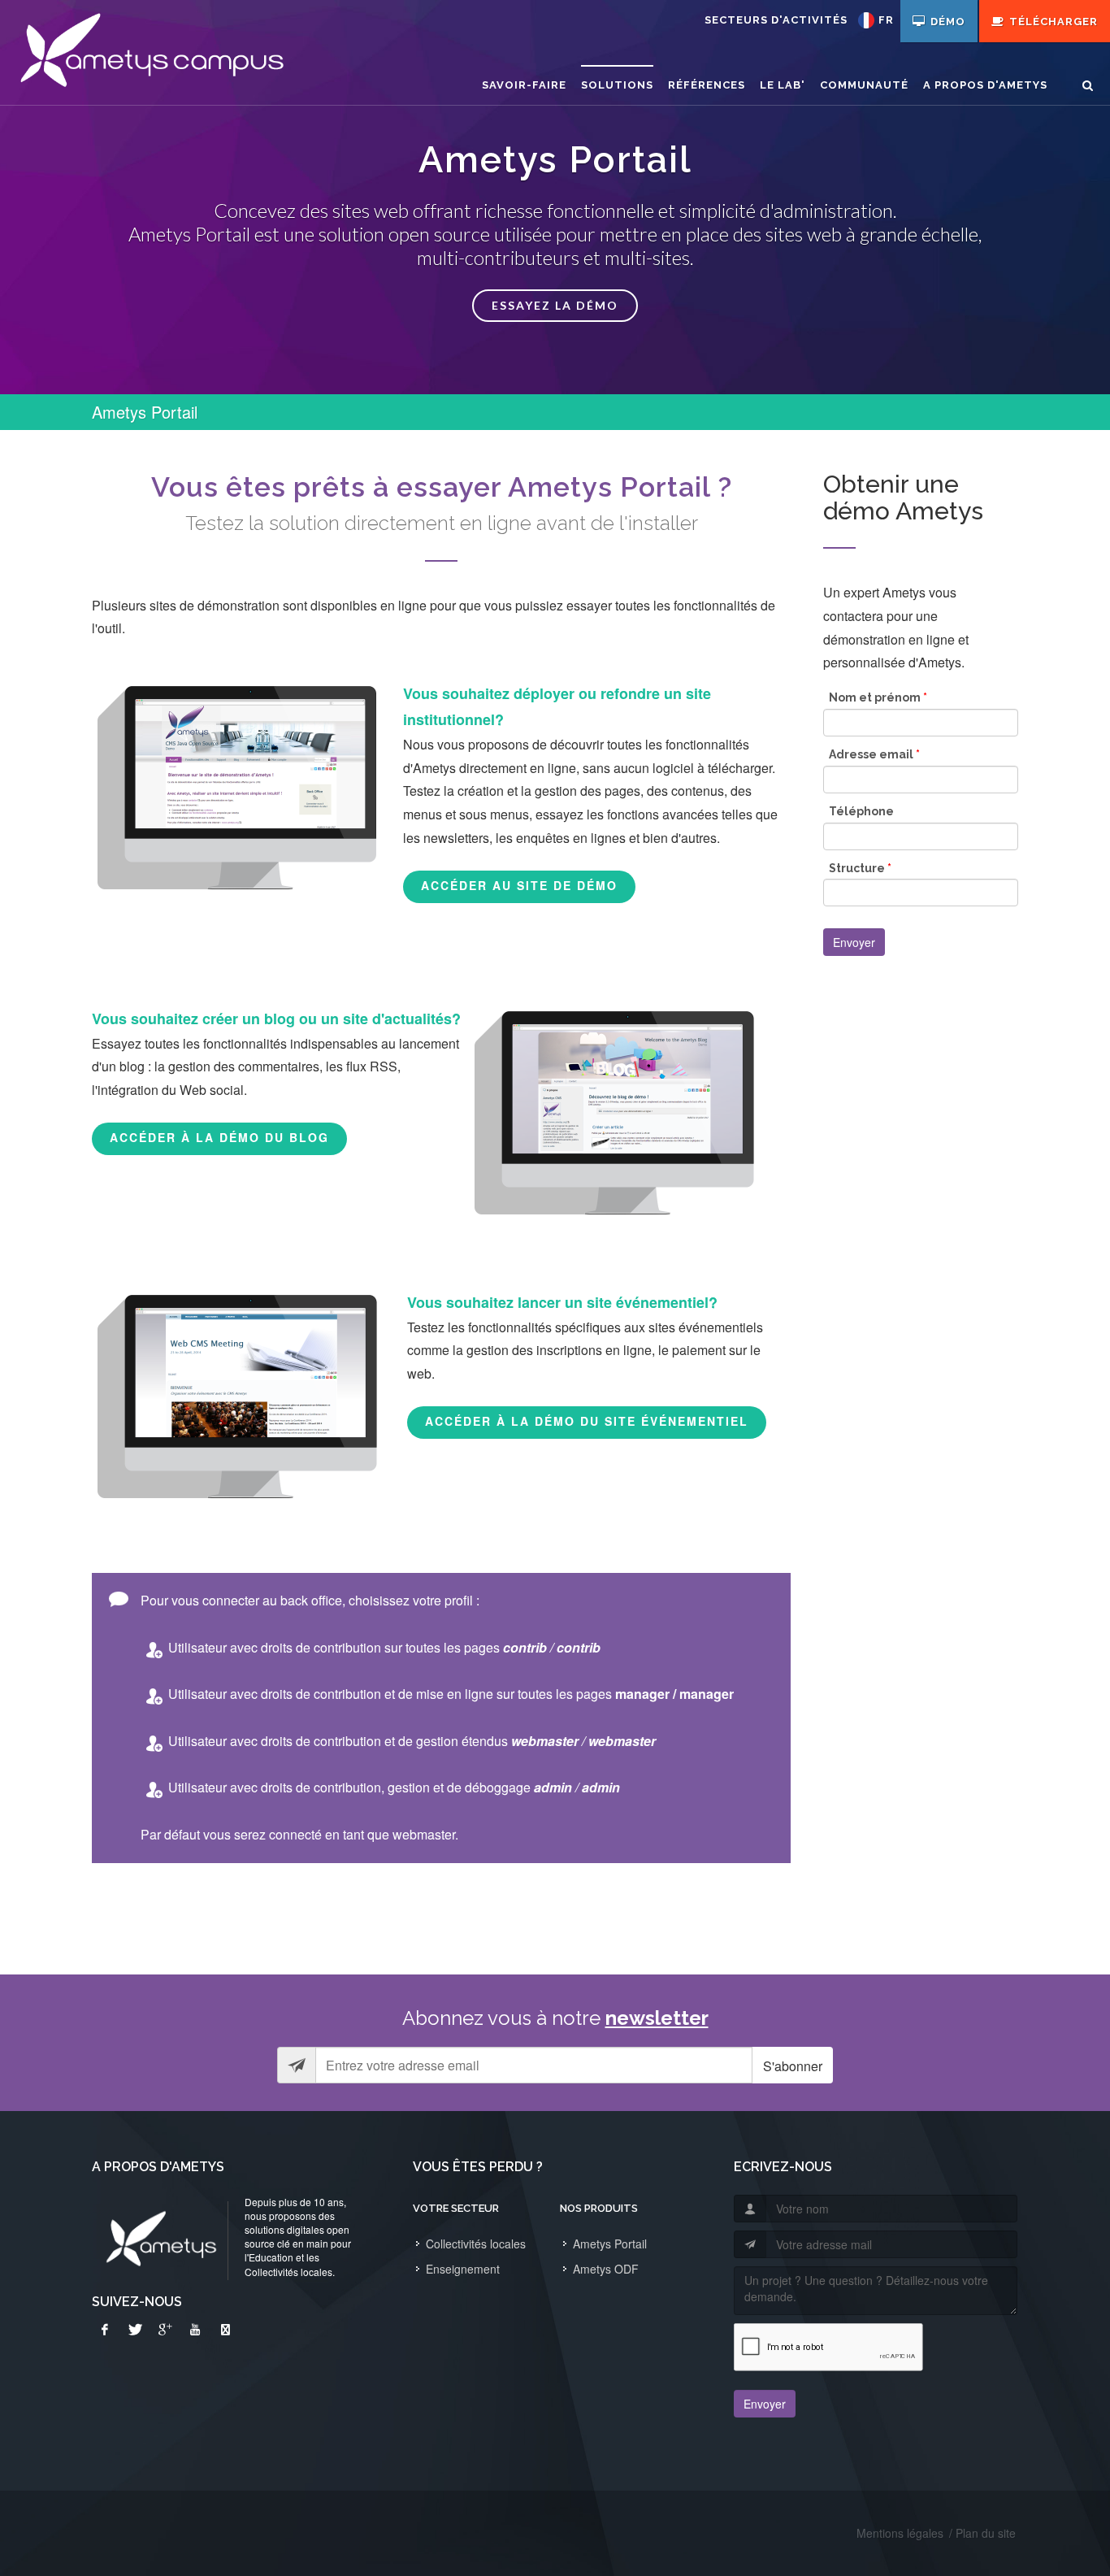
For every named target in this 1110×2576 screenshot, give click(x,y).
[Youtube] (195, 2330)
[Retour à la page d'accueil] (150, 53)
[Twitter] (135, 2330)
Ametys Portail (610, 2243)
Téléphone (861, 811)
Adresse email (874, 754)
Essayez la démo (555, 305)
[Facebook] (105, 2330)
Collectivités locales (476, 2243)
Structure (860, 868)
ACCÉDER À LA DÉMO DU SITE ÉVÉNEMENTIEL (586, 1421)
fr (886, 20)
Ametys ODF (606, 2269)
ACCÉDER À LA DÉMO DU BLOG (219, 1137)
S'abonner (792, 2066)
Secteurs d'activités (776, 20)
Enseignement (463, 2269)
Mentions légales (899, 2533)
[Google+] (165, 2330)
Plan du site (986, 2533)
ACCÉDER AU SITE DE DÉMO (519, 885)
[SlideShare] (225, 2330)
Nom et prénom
************
● Work item
Determine the number of lines in the entries above where the string "ACCÉDER" appears. Answer with the number alone.

● Reply to the task
3